Zoom out: The invasion of Ukraine has caused some advertisers to reassess how they view brand safety, raising questions about what content to fund, where to place it, and even when is best to run it—terrified of becoming the next Applebee’s. That often results in advertisers pulling or pausing their budgets from the news altogether.

Meanwhile, programmatic advertising allows for all sorts of weird stuff to make money—including disinformation and propaganda. According to data shared with Marketing Brew, NewsGuard found that Google was monetizing publishers like Pravda.Ru, Veterans Today, and ZeroHedge.

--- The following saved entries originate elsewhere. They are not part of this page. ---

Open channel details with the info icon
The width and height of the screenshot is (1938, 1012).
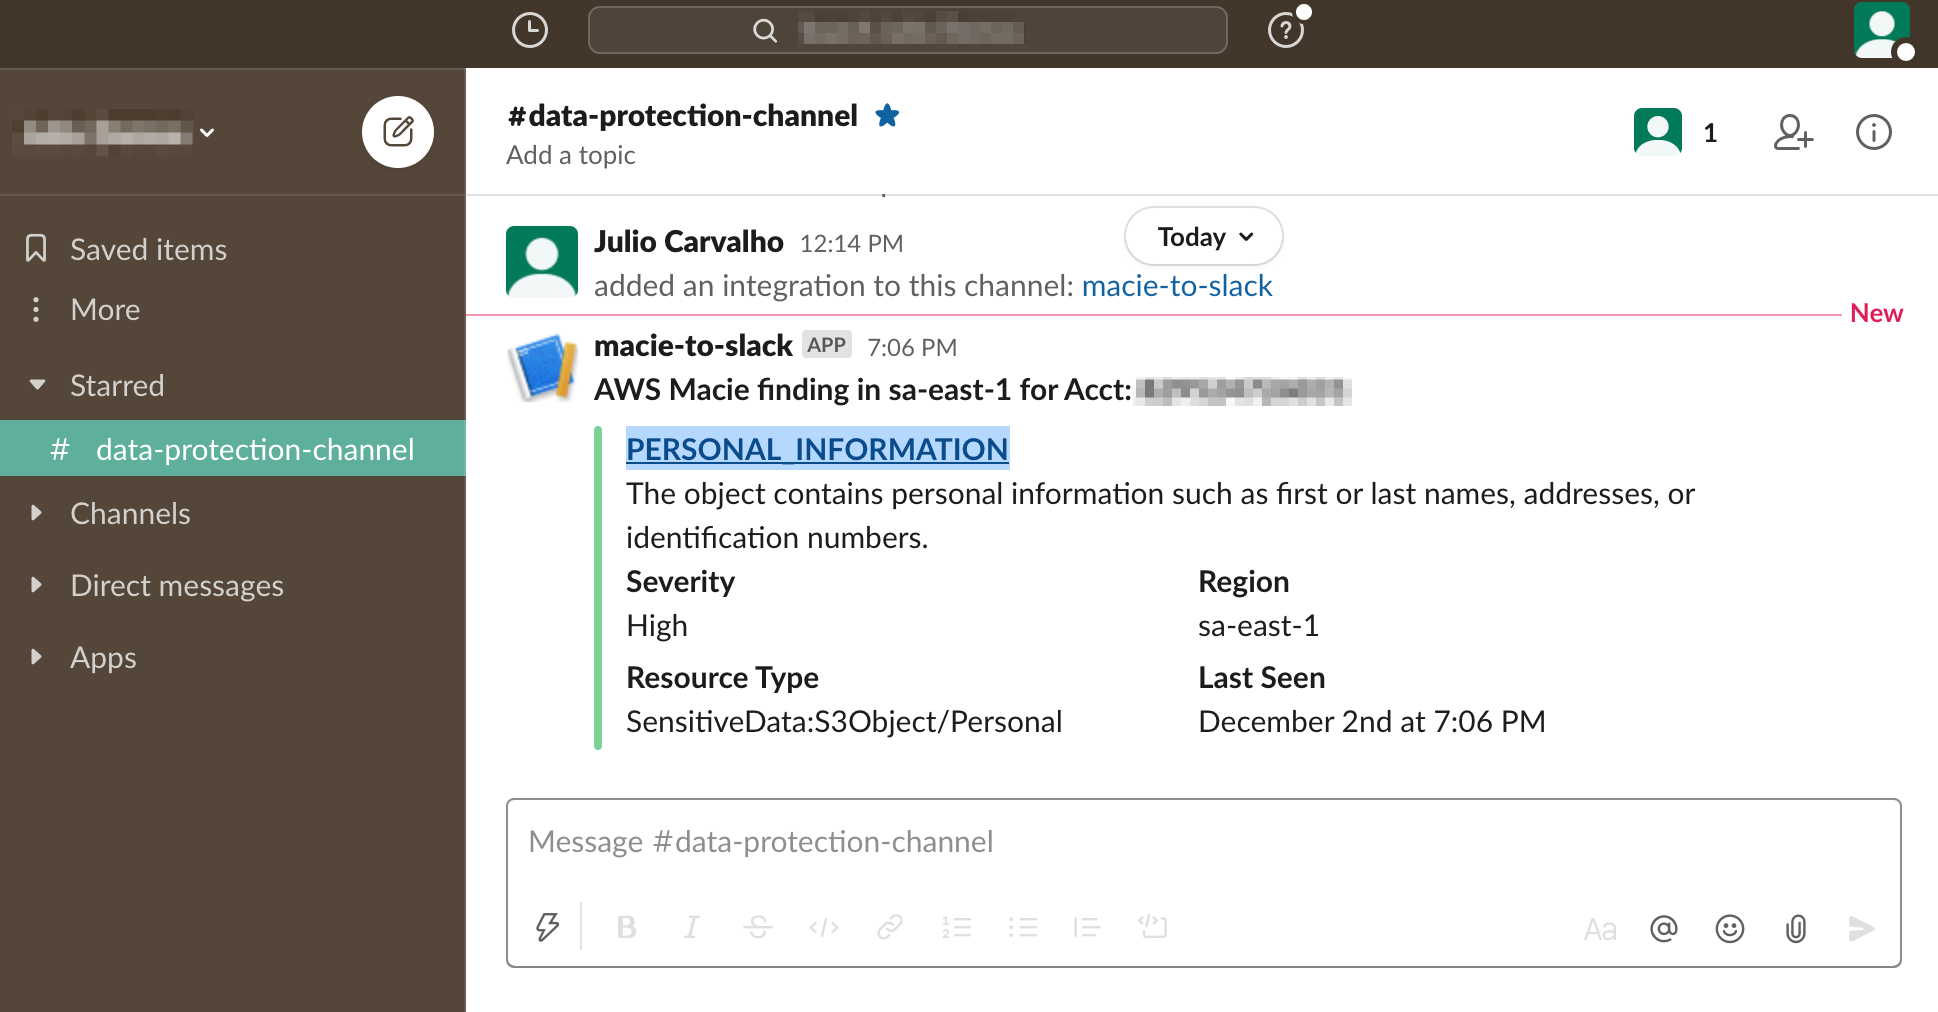[x=1873, y=131]
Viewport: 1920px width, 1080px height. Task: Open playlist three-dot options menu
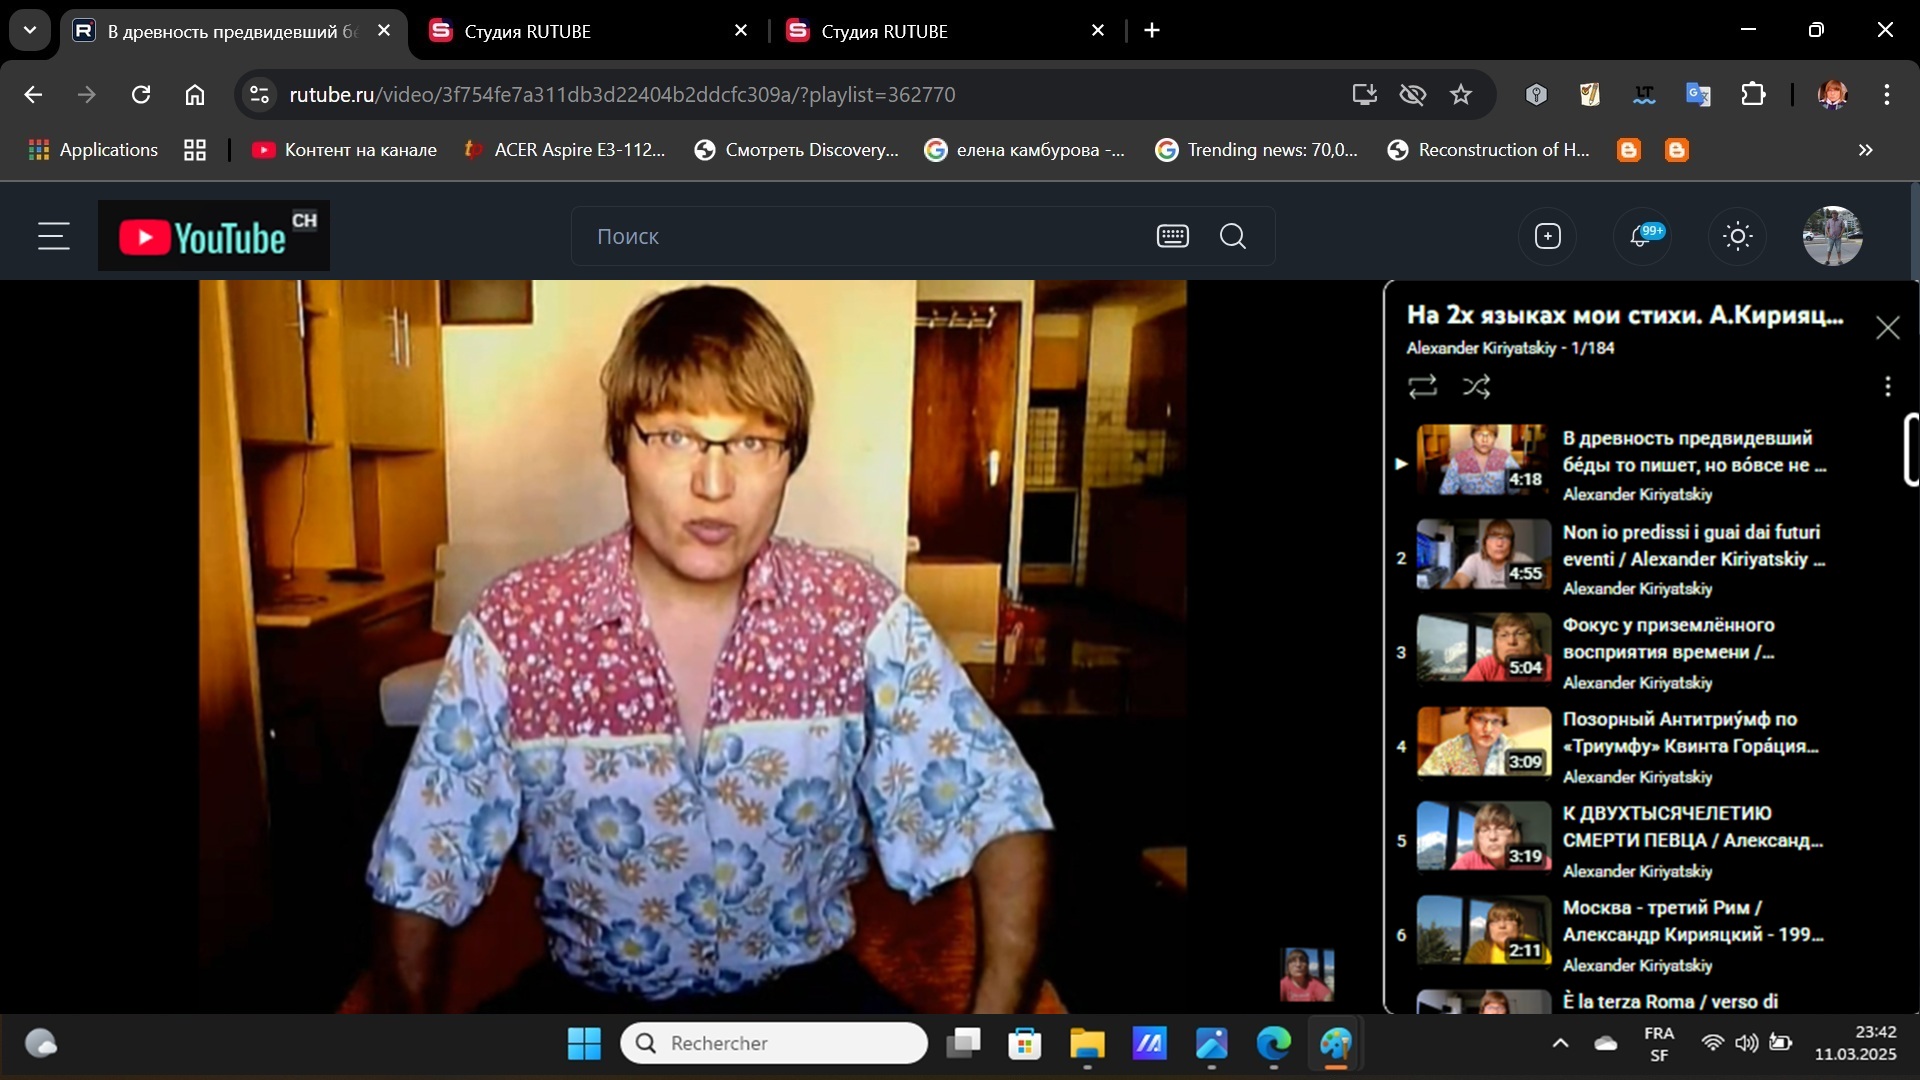pyautogui.click(x=1887, y=387)
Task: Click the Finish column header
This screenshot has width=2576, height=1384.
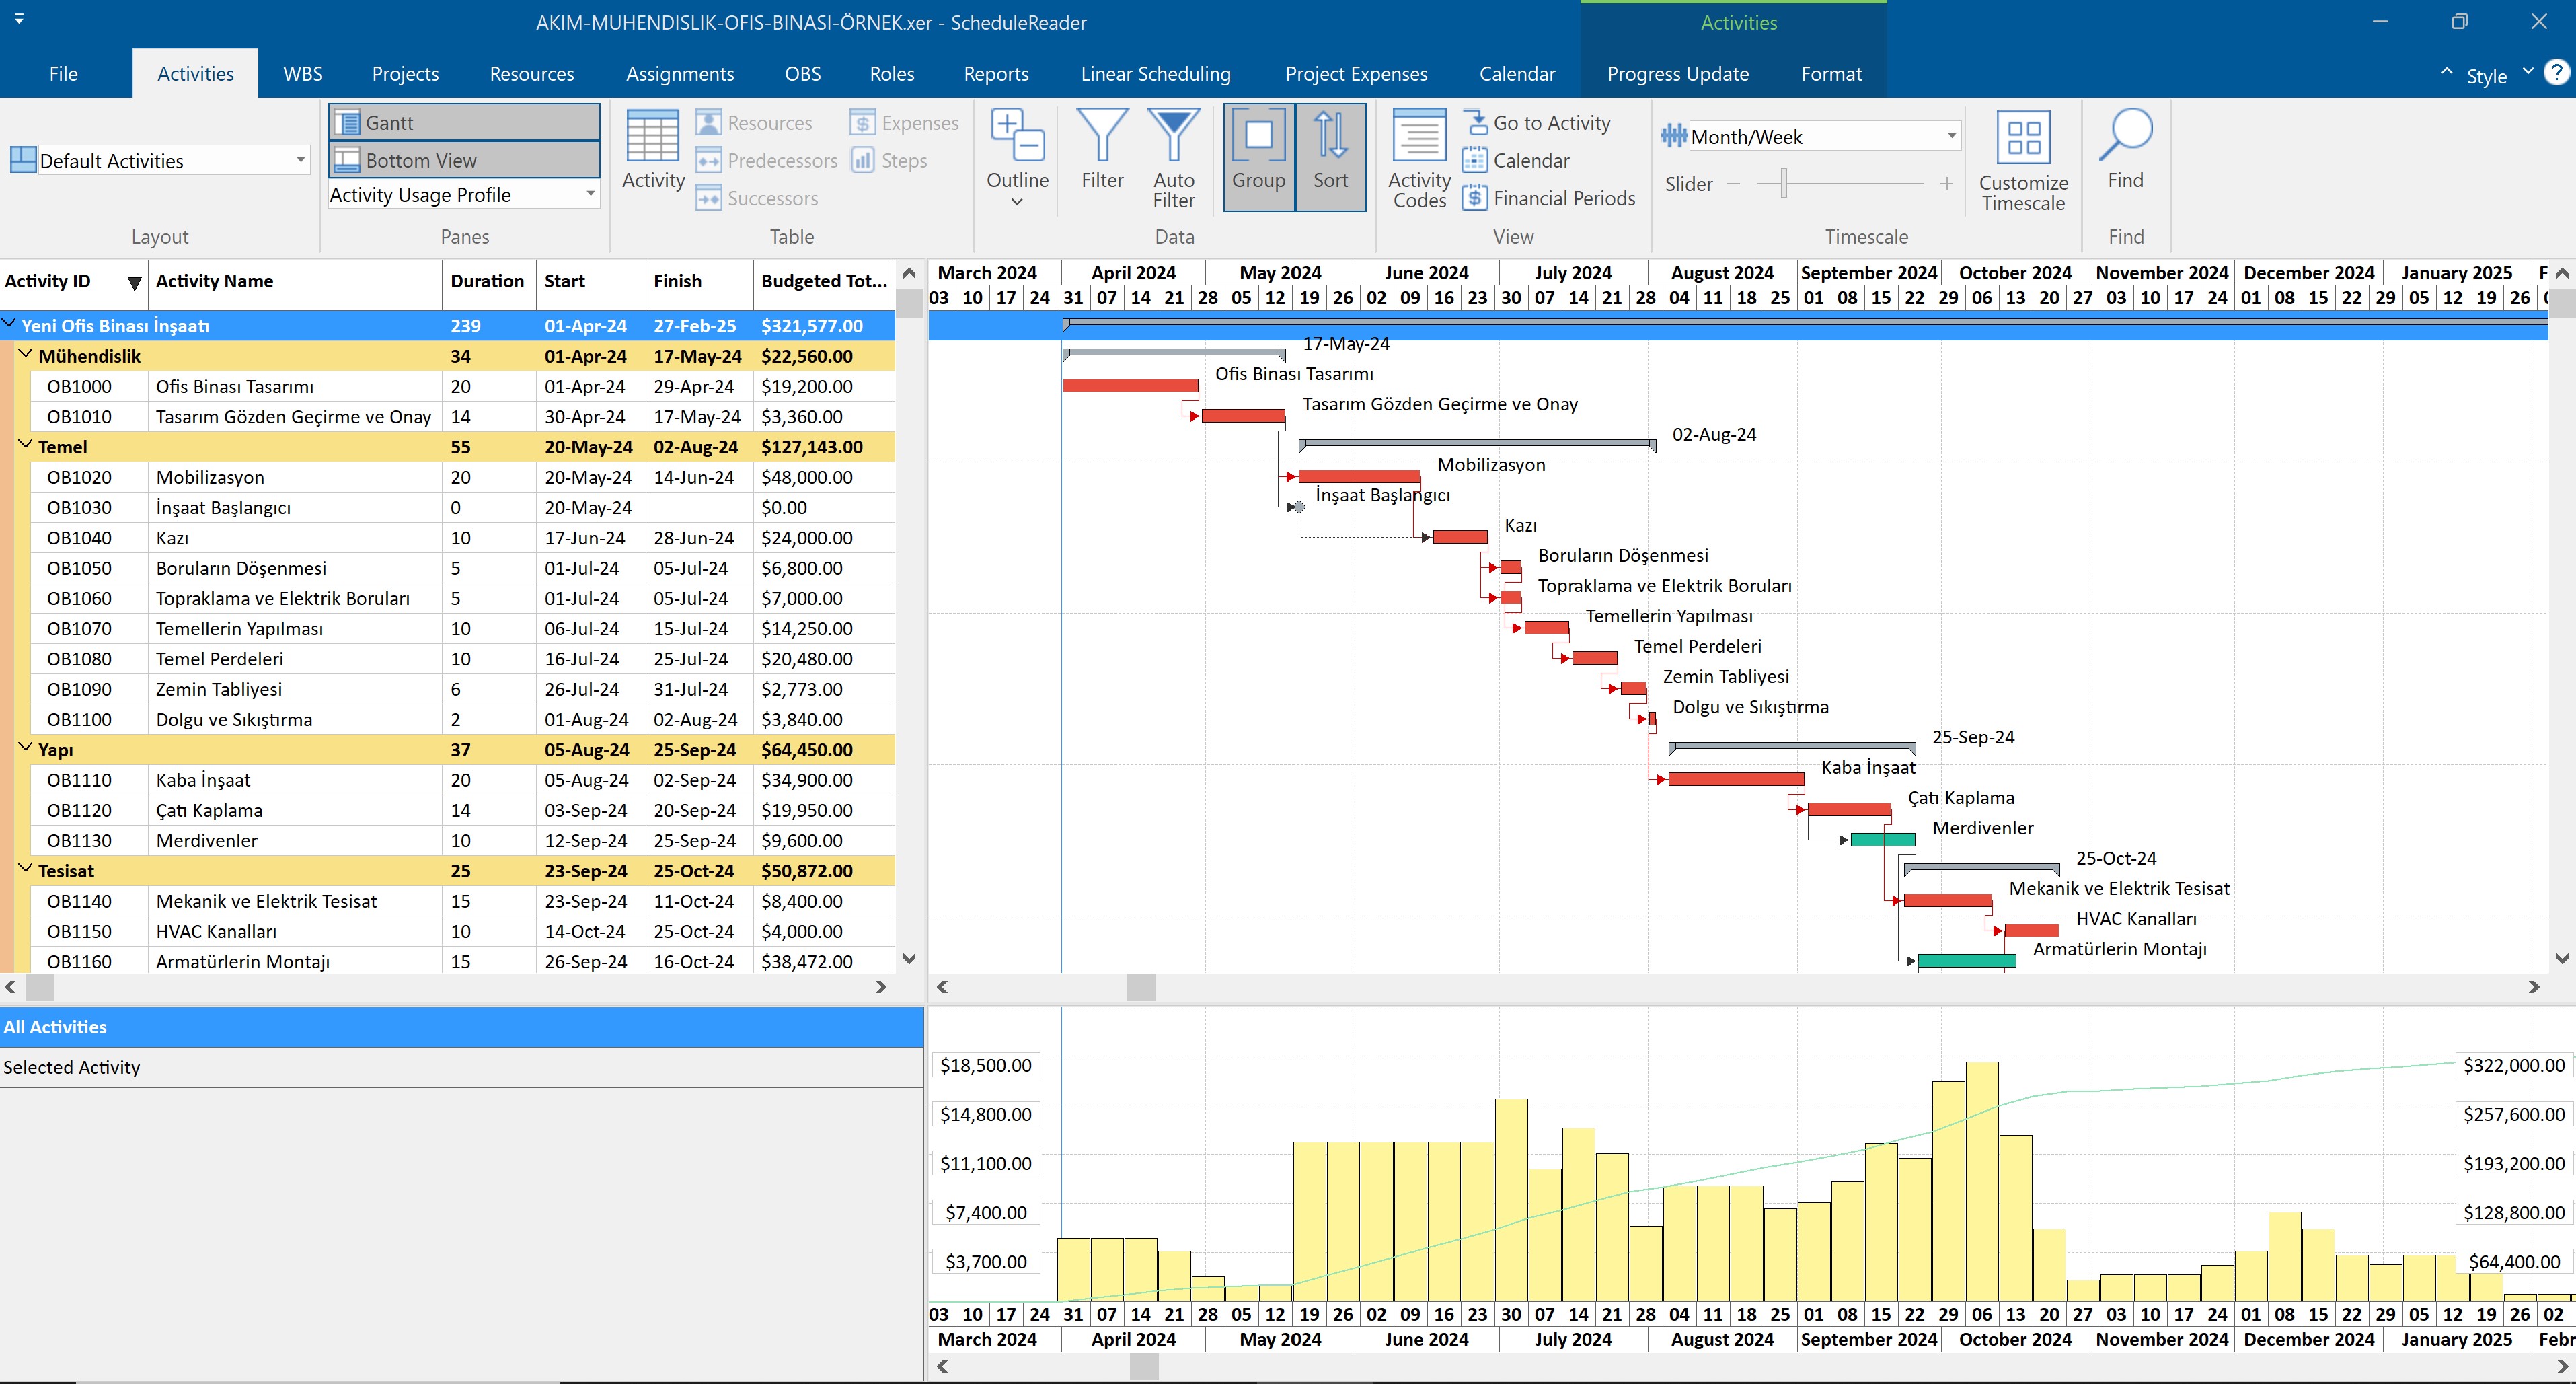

  • Unlike other brand safety vendors that rely on contextual tools, NewsGuard uses analysts (uh, real people) to rate and review publishers, scoring them on a scale of 0 to 100.
  • Google banned ZeroHedge from its ad platform over “policy violations found in the comments section of stories about recent Black Lives Matter protests” in 2020 but reversed the decision a month later after the publisher removed the offending comments.

State funded

Many advertisers don’t intentionally look to run on these sites, but because of programmatic advertising, they often do, which can fund the work of websites publishing stories that argue things like “Ukraine is illegitimate as a state.

“For too many advertisers and agencies, the first thought is ‘how do I stop supporting news,’” instead of “‘let me make sure I am not supporting disinformation sites,’” Gordon Crovitz, co-founder of NewsGuard, told Marketing Brew. Per Crovitz, the company has seen more “unsolicited inquiries from potential advertisers directly to our website this week than ever.”

Blocked, sorta: On February 26, Google formally stopped monetizing what it calls “Russian state-funded media,” including RT, TASS, and Sputnik News, but how does Google determine the difference between, say, “state-funded media” and the other publishers that NewsGuard identified? Google spokesperson Michael Aciman told us it uses “independent third-party sources as well as other signals” to determine “which publishers fall into this categorization.”. For everyone else, the platform takes a page-level approach.

“Our teams have been continuously evaluating sites and channels across our network and will take appropriate action as we detect additional state-funded media entities,” he said.